Because he’s confining himself to an 8-panel grid, Sienkiewicz isn’t able to lead us as much as he might, but he paces the page so that Albert gets to the exit just as we reach the end of the page. Again, this isn’t revolutionary, but it’s still something the artist (and Helfer, depending on the script) had to think about, and the final panel entices us to turn the page even though the visual cues aren’t there. Sometimes you just have to rely on the reader’s curiosity!
So that’s Sienkiewicz doing straight pencils with some nifty tricks. This arc is filled with all sorts of interesting Sienkiewiczian artistry, and while this page doesn’t show them all off, it has some. But next, Sienkiewicz gets really weird. You know it’s coming!

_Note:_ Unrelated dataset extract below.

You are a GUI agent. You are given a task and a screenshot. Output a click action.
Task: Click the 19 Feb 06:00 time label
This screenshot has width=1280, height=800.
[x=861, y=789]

Plus, there are the archives. See where it all began!







10 Comments
JRC
February 5, 2012 at 1:39 pm
BRING BACK THE 80s SHADOW.
(I have now fulfilled my personal obligation to petition nonstop for the completion of this much disliked Shadow series.)
WackyWally
February 5, 2012 at 3:35 pm
Sienkiewicz’s run was followed by early work from Kyle Baker, and YES, these stories should be collected.
Axel M. Gruner
February 5, 2012 at 3:53 pm
I totally agree! The Helfer Shadow, continuing Chaykins mini, was not the traditional Shadow, but it was creepy and disturbing. remember the Annual with the little boy going to Washington D.C. to kill the president? Wow. Still chills me. Also, one of the Sienkiewicz issues was the first english language comic book I bought in a comic book store – without knowing anything about the character.

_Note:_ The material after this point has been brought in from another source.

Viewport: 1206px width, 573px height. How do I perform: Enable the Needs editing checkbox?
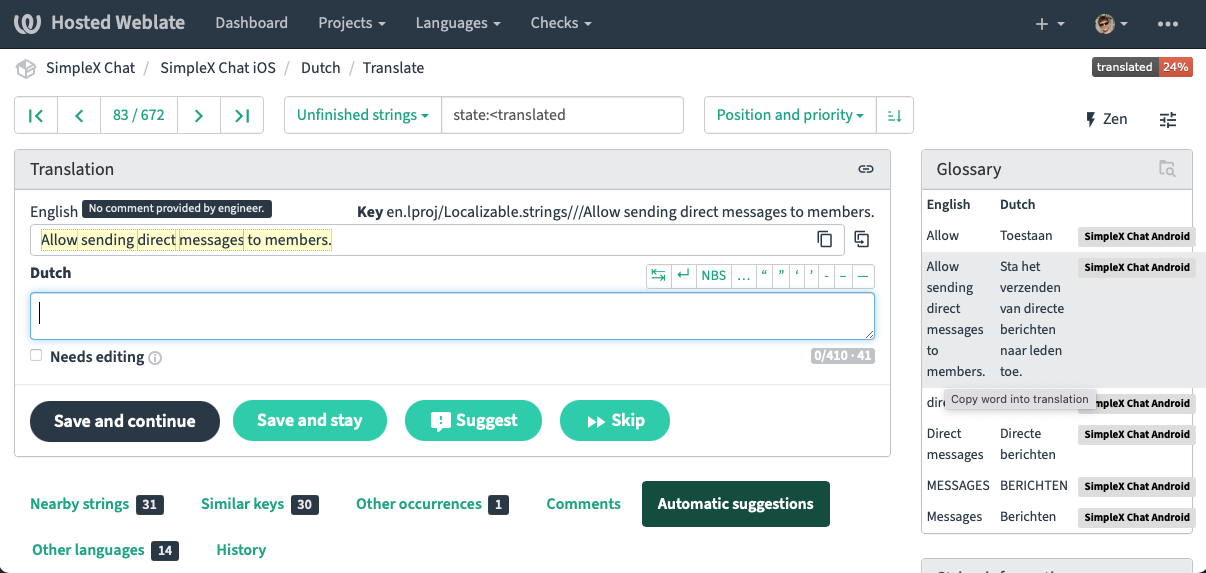click(x=36, y=356)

(Also, DC had a nice offer with prints of all the Sienkiewicz covers a little bit later. Cool stuff, even today!)
Dale Rawlings
February 5, 2012 at 3:54 pm
I recently went back and reread the first six issues of this shadow series and really enjoyed it.. Especially with Sienkiewicz’s art.
dhole
February 5, 2012 at 7:39 pm
Loved this series. Sienkiewicz hooked me, but Helfer’s writing kept me enjoying the series right through to the 19th issue. Over the top but lots of fun.
buttler
February 5, 2012 at 9:14 pm
I’ve said this elsewhere already, but this is far and away my favourite Shadow series.
FanboyStranger
February 5, 2012 at 9:35 pm
The student trying to kill the President wasn’t in either of [i]The Shadow[/i] Annuals, but issue 7. It was a fantastic issue, though. Marshall Rogers pencils with Kyle Baker inks– inspired combination.
Axel M. Gruner
February 5, 2012 at 11:11 pm
Yeah, that’s right. thanks, man. But what a great issue.
JRC
February 6, 2012 at 3:04 pm
I loved the series beginning to end, but some fav’ highlights were the issue where the helper monkeys and obese mob boss crush a flunky, the issues where Twitch becomes a medical themed vigilante, and the end where Shadow gets his head stuck on a robot body–because, HEY COMICS!

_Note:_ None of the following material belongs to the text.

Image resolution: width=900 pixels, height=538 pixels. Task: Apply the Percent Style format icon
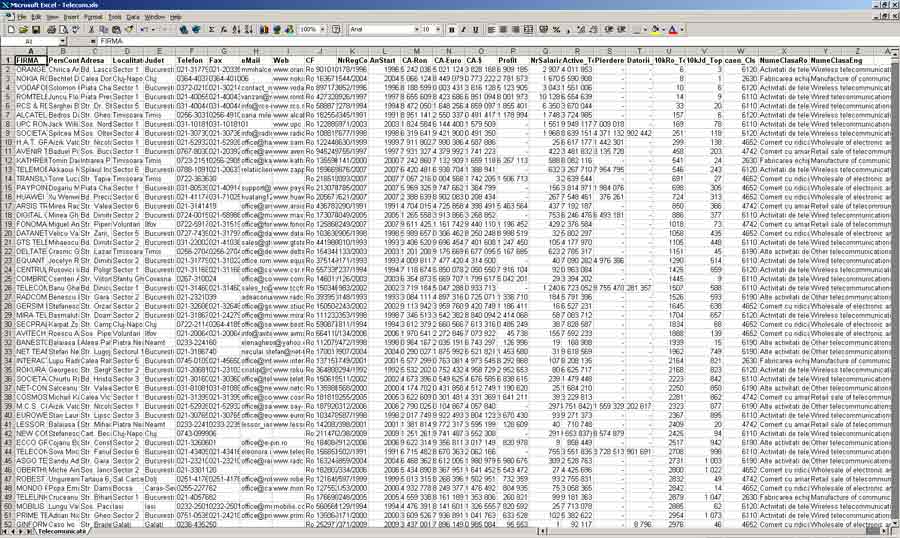tap(556, 30)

I am a fan of the classic shadow series, but still love this run because it just worked so well.
The art was delightful, and maybe because I was kinda young, but the humor in the darkness always crept up on me later after I’d finish an issue. I’d find myself mentally saying, “Wait, did I really read that?!” And forget trying to explain why it was funny to someone else…
I think, with the darker-comic tone is so many books these days it could find an audience.
Rob Schamberger
February 8, 2012 at 4:17 am
Annual #2 with the Citizen Kane vibe is one of my favorite comics, like, ever.